The phrase “restrictive covenants” is often used by attorneys to categorize the different ways (exclusive of intellectual property protections like copyrights, trademarks, service marks, patents, etc.) that proprietary business information and assets are safeguarded. Generally speaking, there are three basic categories of restrictive covenants that often get lumped in as “noncompete agreements” (although, as mentioned below, an actual “noncompete agreement” is something more specific):
- Nondisclosure Agreements = Also referred to as “confidentiality agreements”, these agreements typically seek to protect a business’ confidential and proprietary information from disclosure to unauthorized third parties.
- Nonsolicitation Agreements = These agreements target the protection of a business’ key relationships, including those with employees, clients, etc., preventing the party subject to the restriction from soliciting or otherwise directly contacting the protected persons/entities during (and often, for a certain period of time after) the duration of the restriction.
- Noncompete Agreements = An actual “noncompete” agreement prevents the party subject to the restriction from working for a competitor of the business, in the particular line of the business, or some combination of the two.
Each of these agreements could be placed on two separate spectrums involving competing elements: (i) the amount of protection afforded to the business; and (ii) the likelihood of enforceability.

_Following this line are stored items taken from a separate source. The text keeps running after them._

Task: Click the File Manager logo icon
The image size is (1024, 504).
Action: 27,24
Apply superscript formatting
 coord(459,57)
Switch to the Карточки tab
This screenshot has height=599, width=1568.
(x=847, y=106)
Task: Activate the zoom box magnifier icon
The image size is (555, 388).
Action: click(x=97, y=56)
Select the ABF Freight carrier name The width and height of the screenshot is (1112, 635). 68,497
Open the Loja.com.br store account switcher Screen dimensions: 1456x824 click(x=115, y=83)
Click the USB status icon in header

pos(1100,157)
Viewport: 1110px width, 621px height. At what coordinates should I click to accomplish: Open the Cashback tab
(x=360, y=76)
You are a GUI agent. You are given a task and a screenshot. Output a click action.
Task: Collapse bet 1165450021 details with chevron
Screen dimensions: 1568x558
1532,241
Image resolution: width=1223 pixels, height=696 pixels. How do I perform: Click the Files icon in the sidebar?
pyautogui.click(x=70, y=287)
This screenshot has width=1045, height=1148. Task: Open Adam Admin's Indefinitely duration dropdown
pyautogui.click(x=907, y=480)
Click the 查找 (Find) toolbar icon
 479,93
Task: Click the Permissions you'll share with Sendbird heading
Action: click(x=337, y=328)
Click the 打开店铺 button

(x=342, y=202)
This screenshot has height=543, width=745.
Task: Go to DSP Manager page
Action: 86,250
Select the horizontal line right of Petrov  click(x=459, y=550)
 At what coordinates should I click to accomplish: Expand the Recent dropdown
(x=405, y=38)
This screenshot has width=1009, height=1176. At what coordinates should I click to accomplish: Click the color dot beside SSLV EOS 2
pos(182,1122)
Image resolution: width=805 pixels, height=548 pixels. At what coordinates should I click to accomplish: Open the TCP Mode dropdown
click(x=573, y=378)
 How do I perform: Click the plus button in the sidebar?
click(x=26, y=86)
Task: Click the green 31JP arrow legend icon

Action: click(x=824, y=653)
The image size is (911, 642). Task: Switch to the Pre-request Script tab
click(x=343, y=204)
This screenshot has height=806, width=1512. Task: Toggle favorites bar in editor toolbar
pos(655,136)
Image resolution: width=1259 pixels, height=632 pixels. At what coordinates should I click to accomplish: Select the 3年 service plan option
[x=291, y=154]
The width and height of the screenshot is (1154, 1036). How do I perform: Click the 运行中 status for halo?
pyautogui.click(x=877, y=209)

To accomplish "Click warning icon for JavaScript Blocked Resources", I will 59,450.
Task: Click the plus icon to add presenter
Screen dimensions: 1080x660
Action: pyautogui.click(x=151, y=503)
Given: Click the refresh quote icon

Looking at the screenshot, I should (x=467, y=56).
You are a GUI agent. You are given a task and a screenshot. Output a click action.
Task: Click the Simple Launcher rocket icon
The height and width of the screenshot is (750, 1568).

In terms of “protection”, a noncompete agreement often affords the most, followed (in order) by a nonsolicitation agreement and a nondisclosure agreement. The reason for this is that a noncompete agreement essentially prevents the person subject to it from doing anything that competes with your business, forcing that person to seek work that is completely unrelated to your business and the professional areas/lines that relate to it.
On the other hand, in terms of “enforceability”, a nondisclosure agreement often is the most likely to withstand a court’s scrutiny, followed (in order) by a nonsolicitation agreement and a noncompete agreement. The reason for this is that the standard of evaluating these restrictions always comes down to “reasonableness”, and protecting your proprietary information from disclosure is much less intrusive than actually restraining someone’s livelihood.
Overall, the key in determining which approach to use is to first define your goals for protecting your proprietary information and assets, then tactically choose the most reasonable way to accomplish them. Well-drafted nondisclosure and nonsolicitation agreements (or a combination of the two) often cover everything that needs to be protected without venturing into the much murkier waters involving noncompete agreements.